The idea of anti-Hindu sentiment, a niche school of thought before the 2014 general election campaign, is now an engine of the Hindu Right’s cry of aggrievement. It’s a useful double-edged sword, both a potent emotional binder for insecure Hindus seeking more social and political power, and a way of creating opponents against whom this Hindu nation can unite.
Are you reporting crimes committed by self-styled godmen? You’re Hinduphobic. Do you think that smashing Brahminical patriarchy’ is a worthy cause? You hate Hindus. Do you oppose the idea of a Hindu rashtra replacing India’s secular republic? You’re a Hindu-hating antinational. Are you dismayed by the hate speech and communal speech of various BJP leaders whipping up religious violence? Are you not falling in line at the sound of the phrase ‘Hindu sentiments’? You’re an anti-Hindu bigot. You’re a Chrislamocommie (note: also not a thing) disguised as a fake Hindu. Do you find the present BJP leadership to be a global embarrassment? You’re ashamed of Hinduism.
Talk about tilting at windmills. Talk about straw man arguments.
The charge of Hinduphobia holds that people who criticise the fundamental Hindu right wing, do so not because they oppose its sociopolitical positions and ramifications, but because they abhor the Hindu religion and Hindu individuals. It is applied indiscriminately to anyone who offers a critique of social inequity such as caste, which happens to be part of Hindu tradition. It is applied to those who offer a political critique, such as of a Hindu rashtra, which happens to be a goal of the Hindu Right. The fact that these critics oppose any other stripe of theocratic, majoritarian state structure, and inequitable social structures, in favour of a secular, pluralist notion of India, is virtually erased.
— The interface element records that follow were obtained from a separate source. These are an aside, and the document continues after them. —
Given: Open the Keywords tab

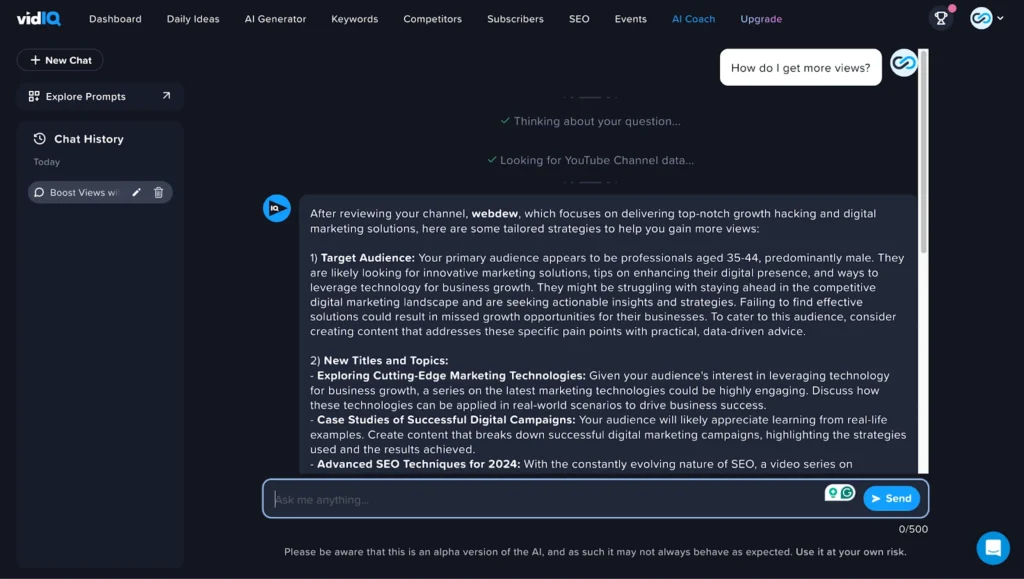Looking at the screenshot, I should [355, 19].
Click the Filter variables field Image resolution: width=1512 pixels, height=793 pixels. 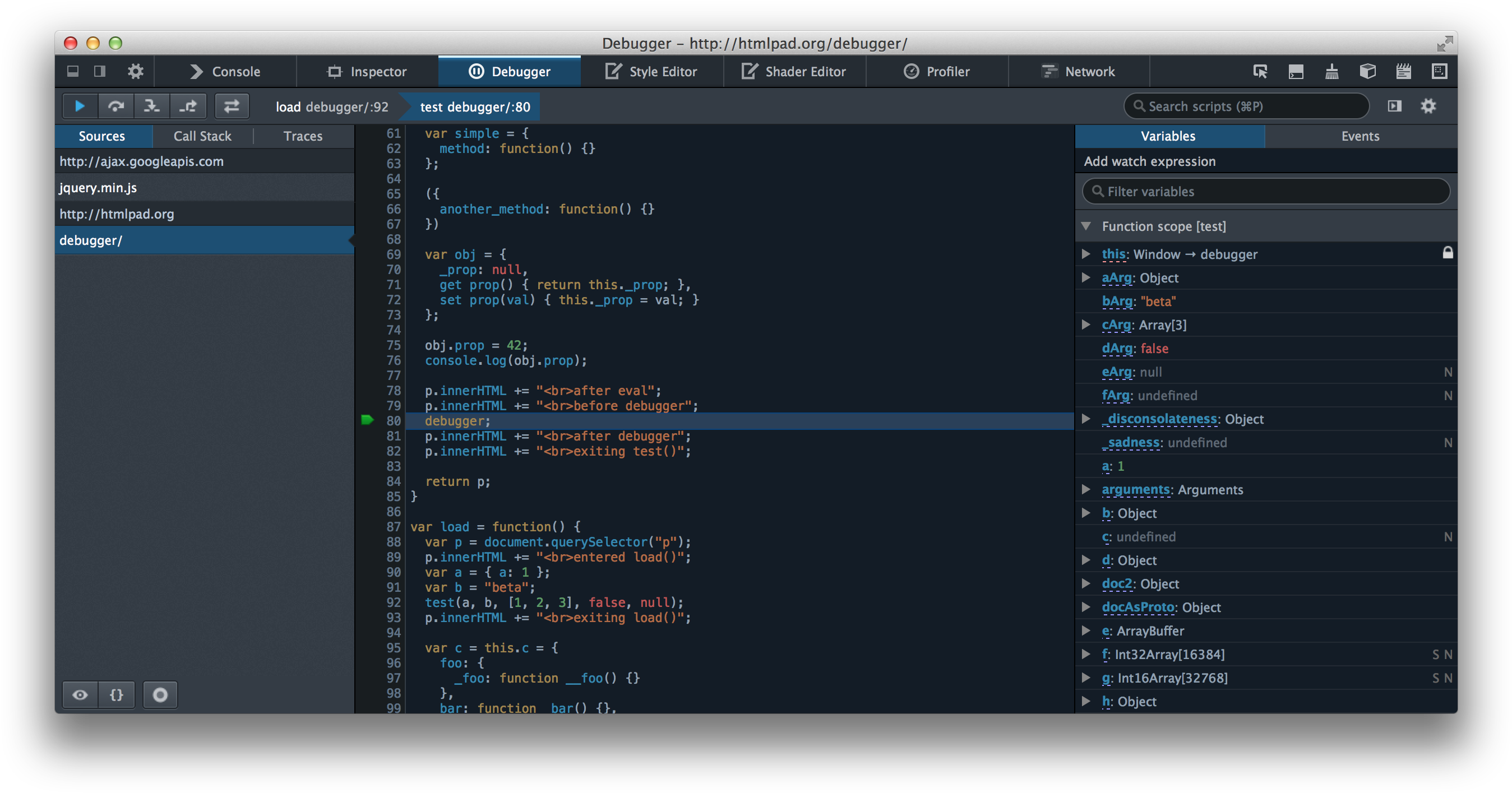click(1265, 192)
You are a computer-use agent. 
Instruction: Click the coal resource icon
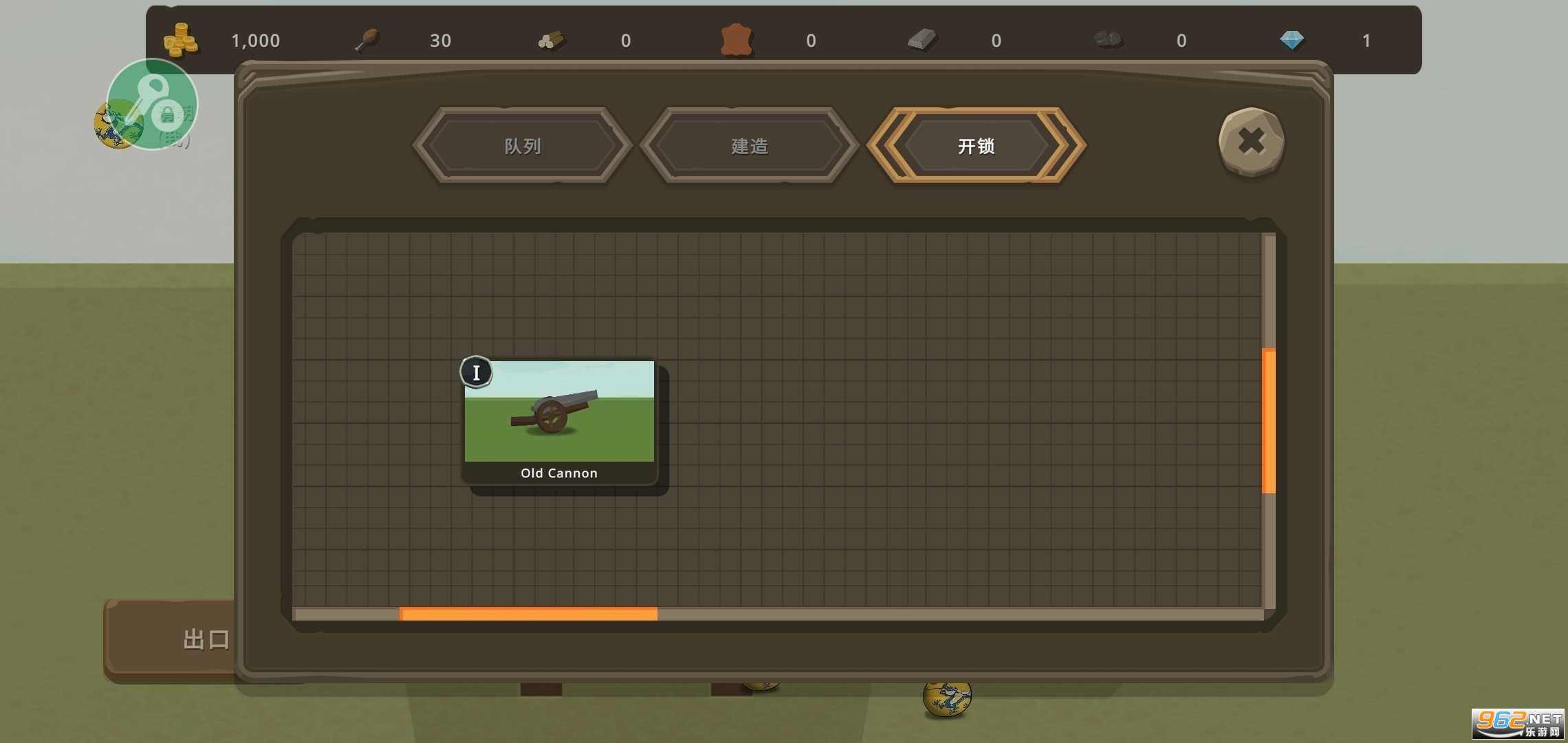click(x=1107, y=40)
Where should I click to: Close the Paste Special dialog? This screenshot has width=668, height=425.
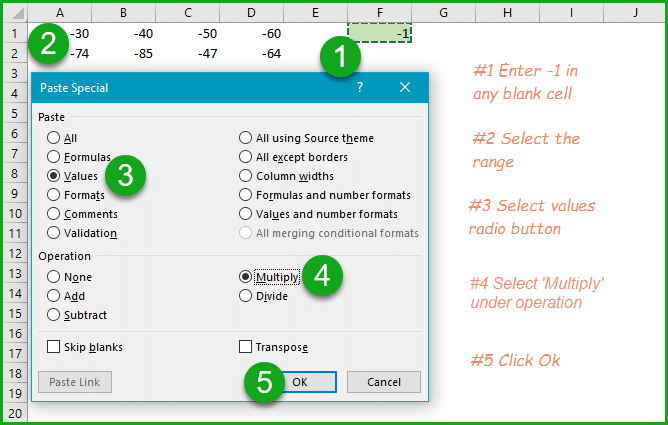pos(405,87)
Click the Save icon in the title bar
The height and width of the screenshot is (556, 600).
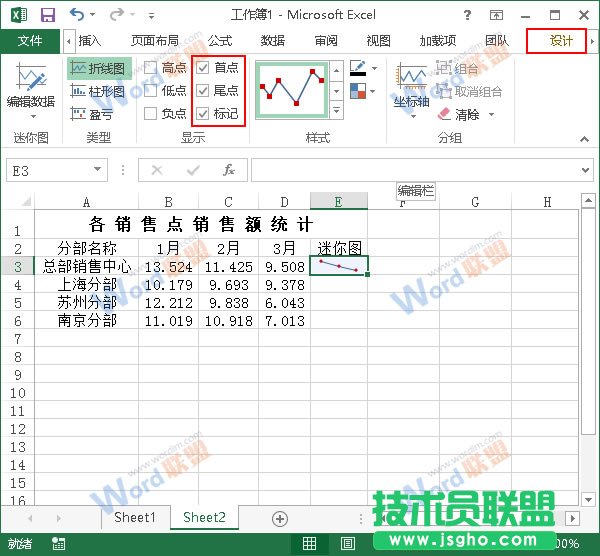[x=47, y=15]

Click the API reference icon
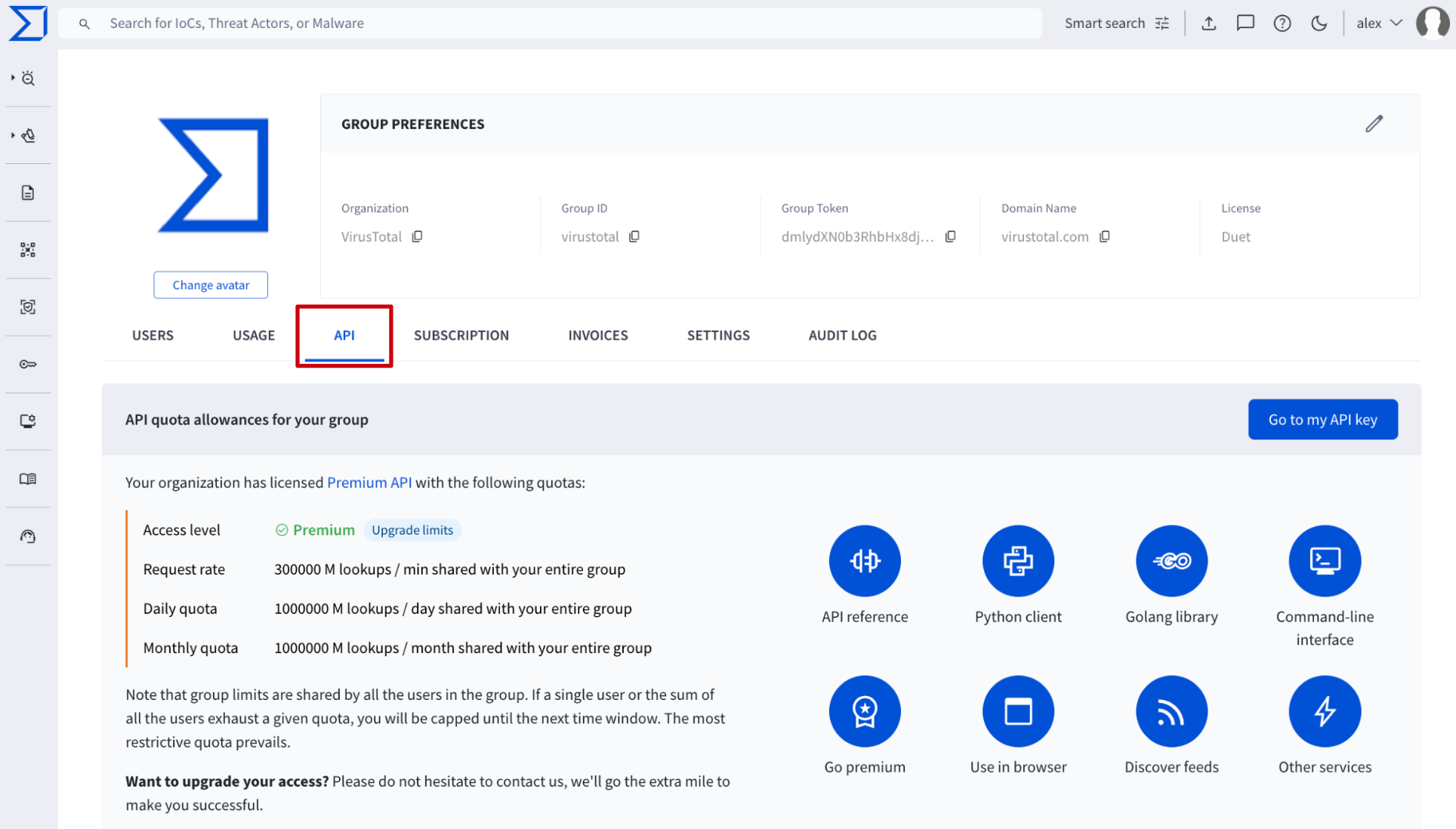click(x=865, y=561)
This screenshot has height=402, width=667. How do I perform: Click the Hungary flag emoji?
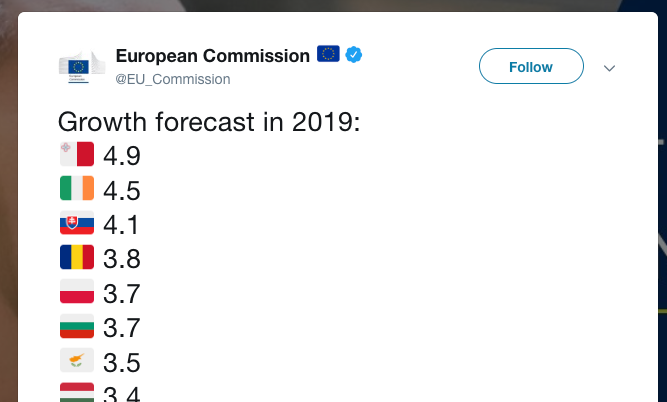77,392
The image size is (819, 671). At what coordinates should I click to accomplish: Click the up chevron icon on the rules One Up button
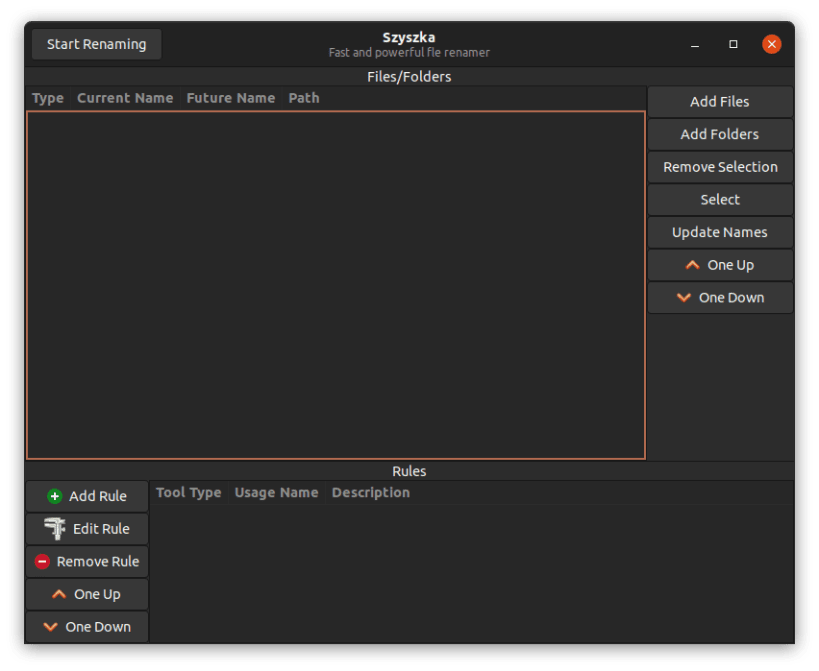click(60, 593)
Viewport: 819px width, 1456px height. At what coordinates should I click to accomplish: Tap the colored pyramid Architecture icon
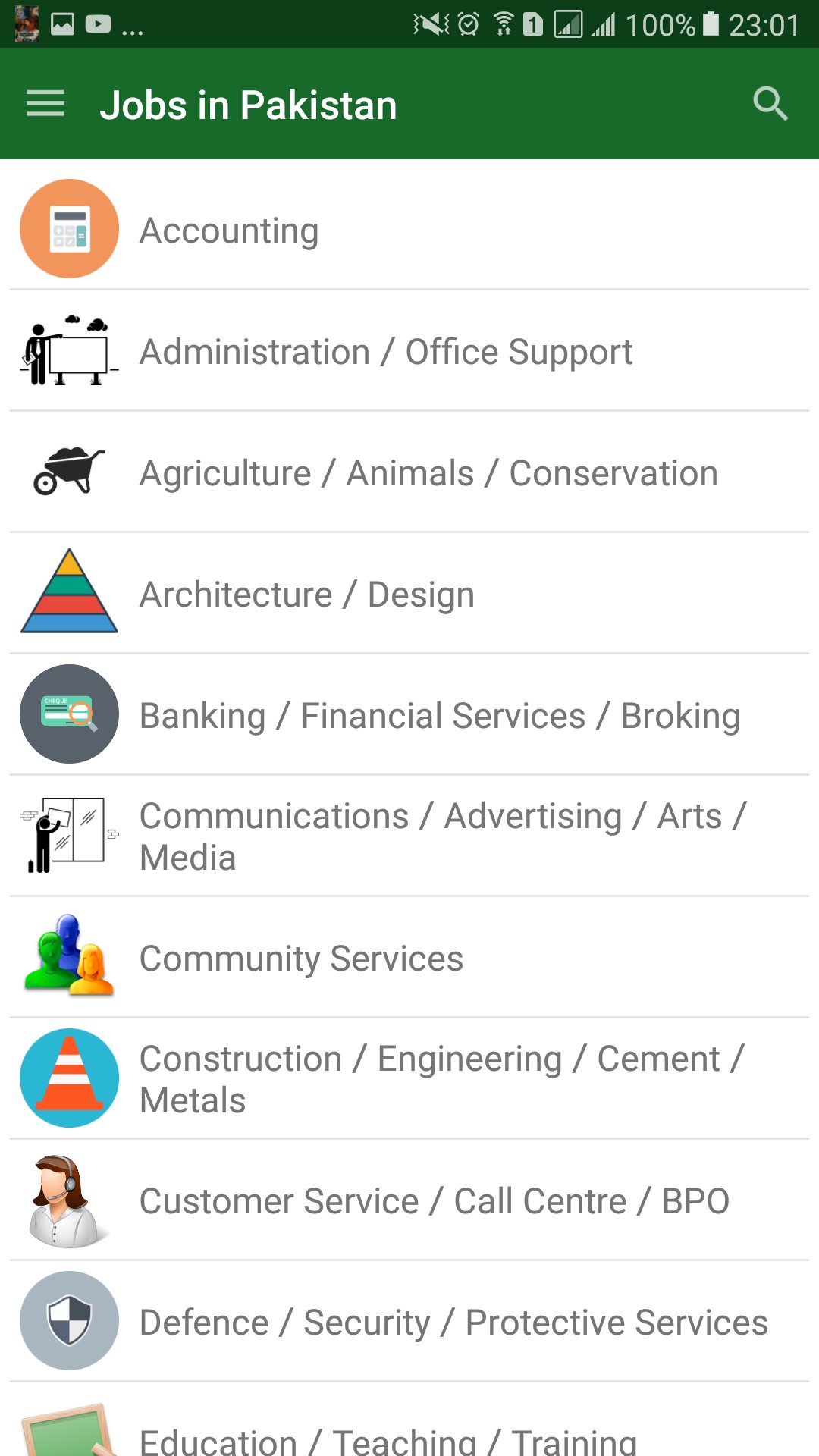[x=69, y=592]
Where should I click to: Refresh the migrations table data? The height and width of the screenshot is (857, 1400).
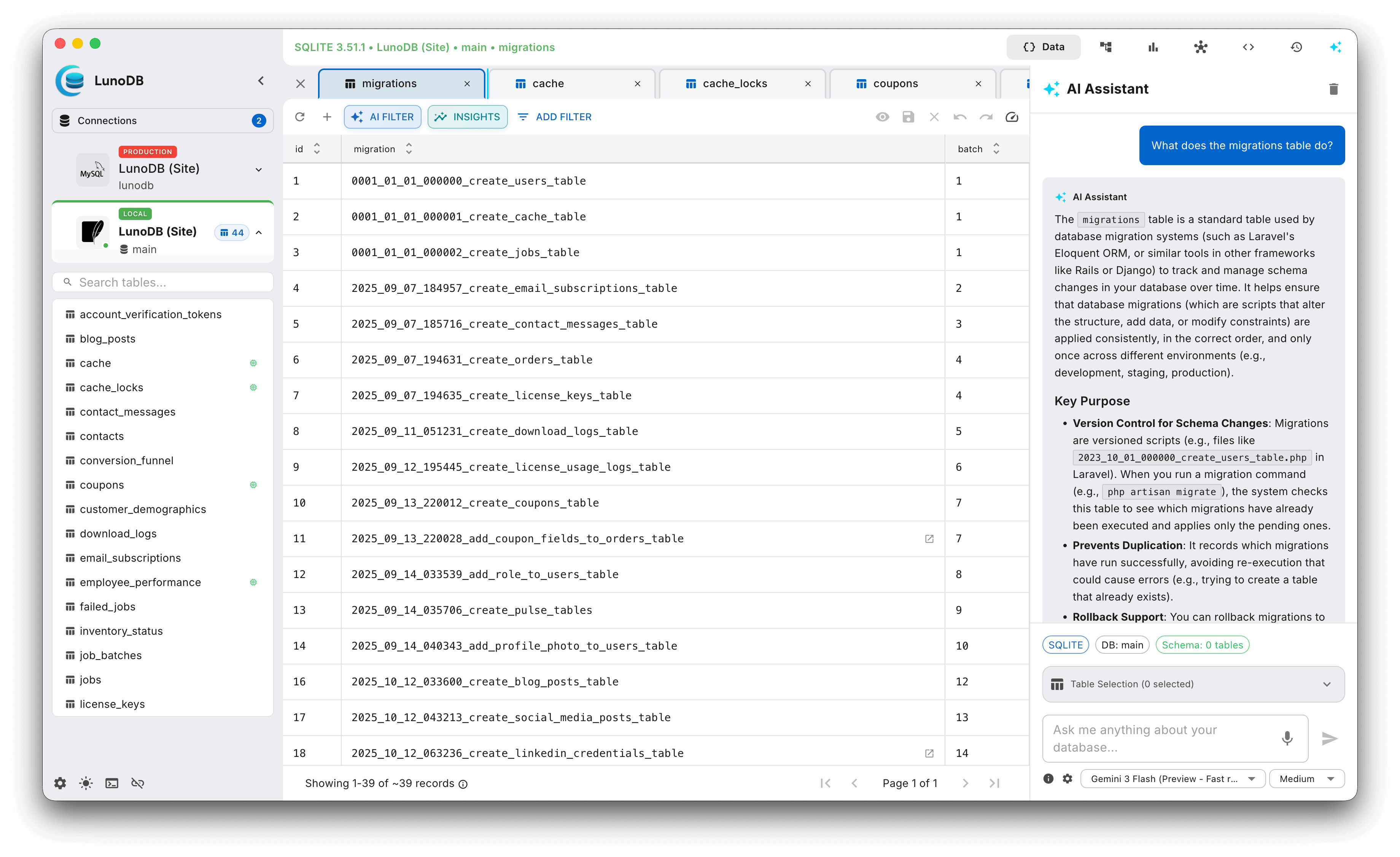(x=300, y=116)
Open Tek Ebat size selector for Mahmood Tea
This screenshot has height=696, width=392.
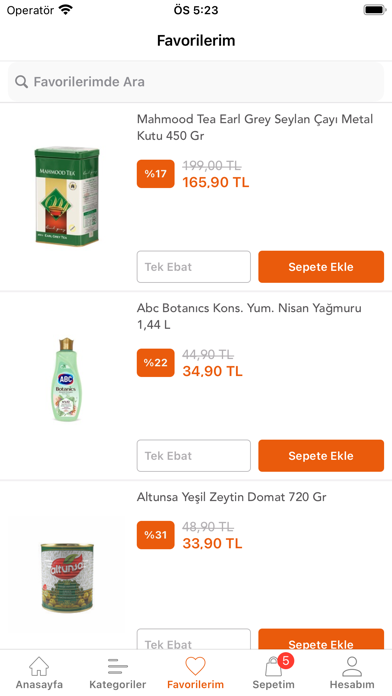coord(194,267)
Online, it is now an almost knee-jerk reflex to paint a critic of the Hindu Right as a ‘rice bag convert’ (or ‘Communist’ or ‘Muslim-lover’ or ‘Italian slave’ or ‘Westernised elite’) wolf in Hindu sheep’s clothing. It is common to paint a distaste for militant assertions of religious and social dominance as a ‘hatred of Hindu symbols and values and traditions’. In other words it is easier to accuse people of hate and dismiss them entirely, than to admit that they have a point and engage with their arguments.
Hate is having a moment globally, emboldened by a sense of community easily created online. It is having a moment by sticking horns and fangs on reason, science, secularism, social equality and pluralism, and turning them into Frankensteins that can be marketed as a threat. It is having a moment by distracting people from far greater threats—to their livelihoods, to their health, to their quality of life, to their personal freedoms—towards balloons dressed up as monsters, at whom it is satisfying to throw darts.
It takes two to play the game, of course. The conceit of ‘Hinduphobia’ as a threat to the survival of Hinduism (eyeroll) can only work if enough of those charged participate, equally reflexively, in it—if only by trying to prove their innocence. The Congress Party is currently tying itself up in knots trying to out-Hindu everyone else, to absolve itself of the charge of being not just anti-Hindu but pro-Muslim.
Sometimes it’s better to take a little burn than to sacrifice your identity. It is possible to be so busy retreating from a flame at your feet that you forget that you’re backing into a whacking huge blaze.